Having recently been (somewhat justifiably) skewered by the law students taking my ADR Employment Class for bluntly telling them that they couldn't write, I must admit that the following reprint, called to my attention by Digg, helped soothe the wounds of student evaluations. 

But before reprinting an excerpt from the Times article:  What Corporate America Can't Build, a Sentence, I have to tell you what I told my Business Law students when I was teaching undergrads in the mid-'80's.  If you can't write a coherent essay, how could I possibly grade your understanding of the subject?  In fact, you come to understand the subject in the process of writing about it coherently.  They didn't like it either.

My justification.  The New York Times.  

What Corporate America Can't Build: A Sentence
By SAM DILLON

BLOOMINGTON, Ill. - R. Craig Hogan, a former university professor who heads an online school for business writing here, received an anguished e-mail message recently from a prospective student.

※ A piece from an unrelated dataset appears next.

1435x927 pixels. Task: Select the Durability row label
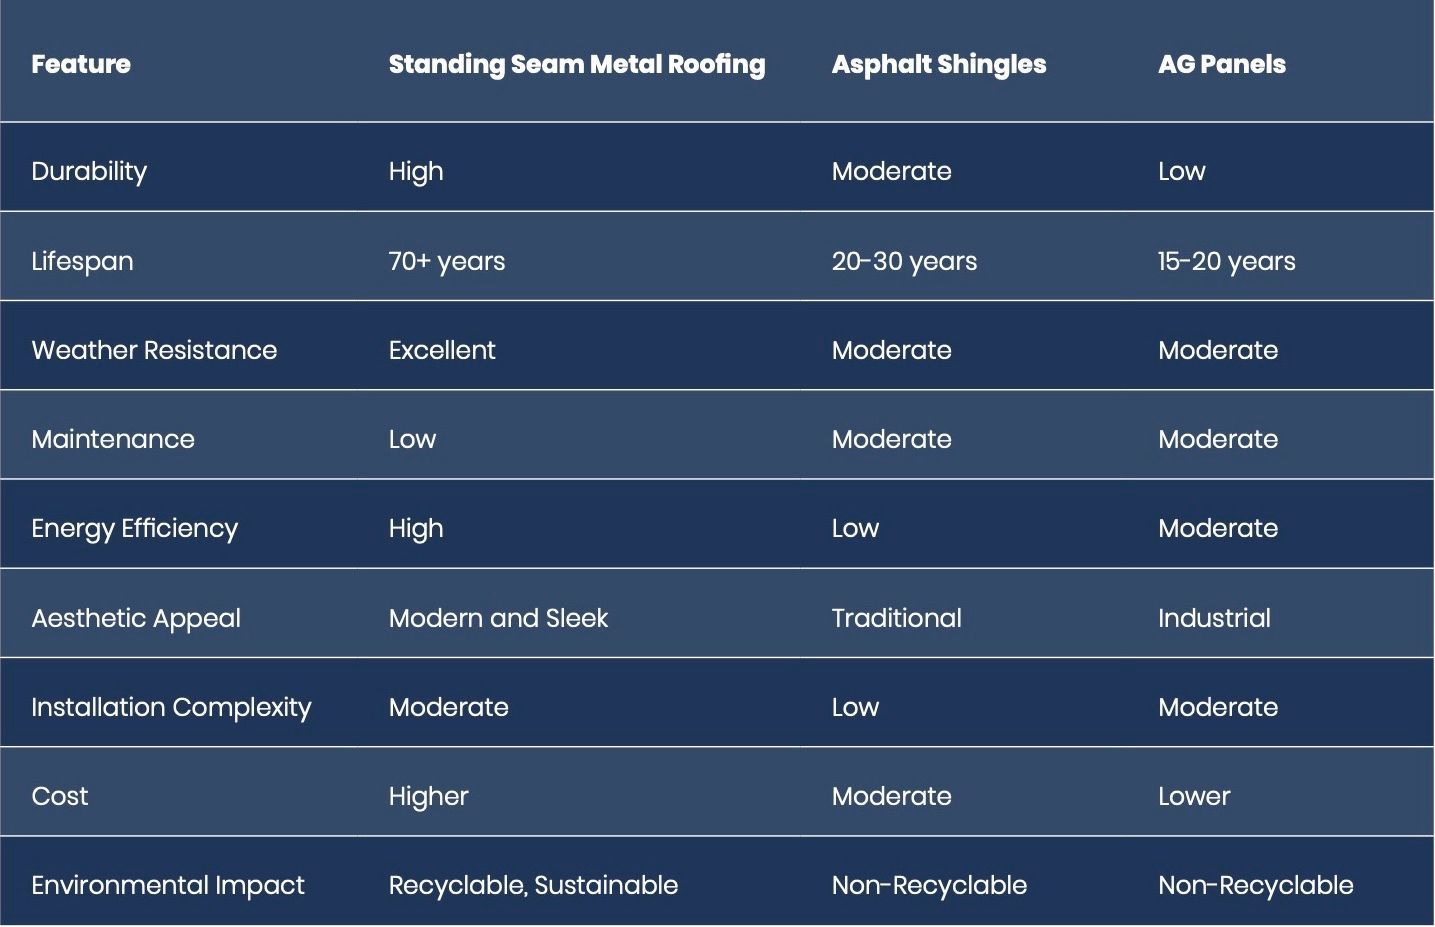[x=89, y=172]
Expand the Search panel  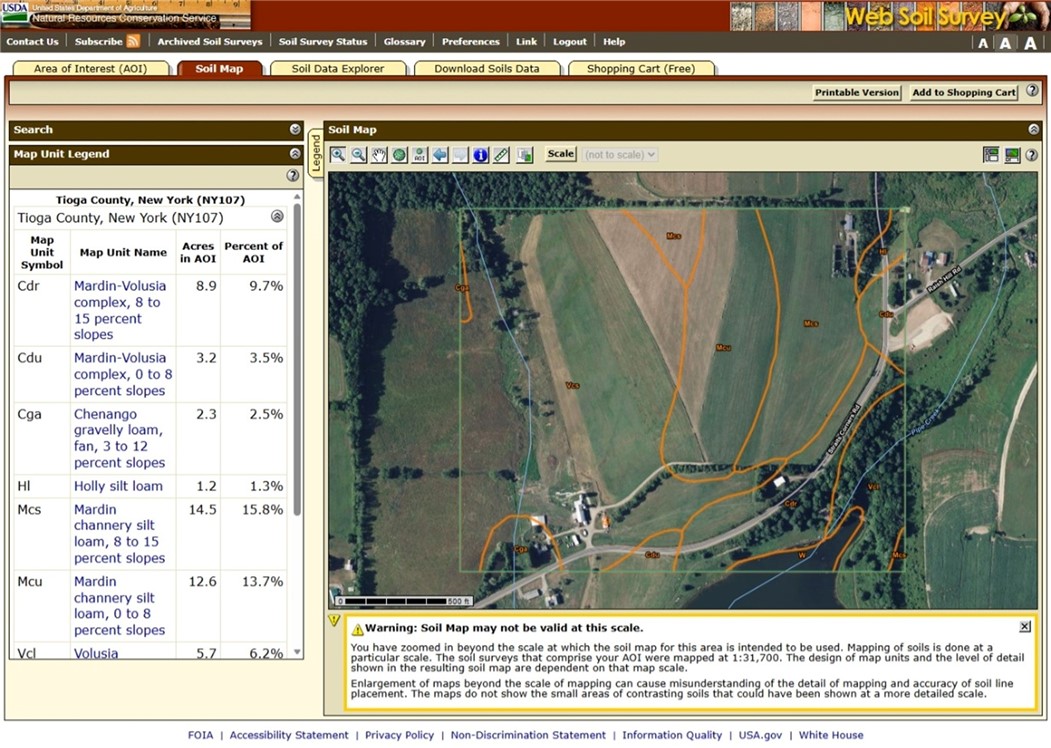coord(295,130)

"i need help," said the message, which was devoid of punctuation. "i am writing a essay on writing i work for this company and my boss want me to help improve the workers writing skills can yall help me with some information thank you".

Hundreds of inquiries from managers and executives seeking to improve their own or their workers' writing pop into Dr. Hogan's computer in-basket each month, he says, describing a number that has surged as e-mail has replaced the phone for much workplace communication. Millions of employees must write more frequently on the job than previously. And many are making a hash of it.

"E-mail is a party to which English teachers have not been invited," Dr. Hogan said. "It has companies tearing their hair out."

A recent survey of 120 American corporations reached a similar conclusion. The study, by the National Commission on Writing, a panel established by the College Board, concluded that a third of employees in the nation's blue-chip companies wrote poorly and that businesses were spending as much as $3.1 billion annually on remedial training.

The problem shows up not only in e-mail but also in reports and other texts, the commission said.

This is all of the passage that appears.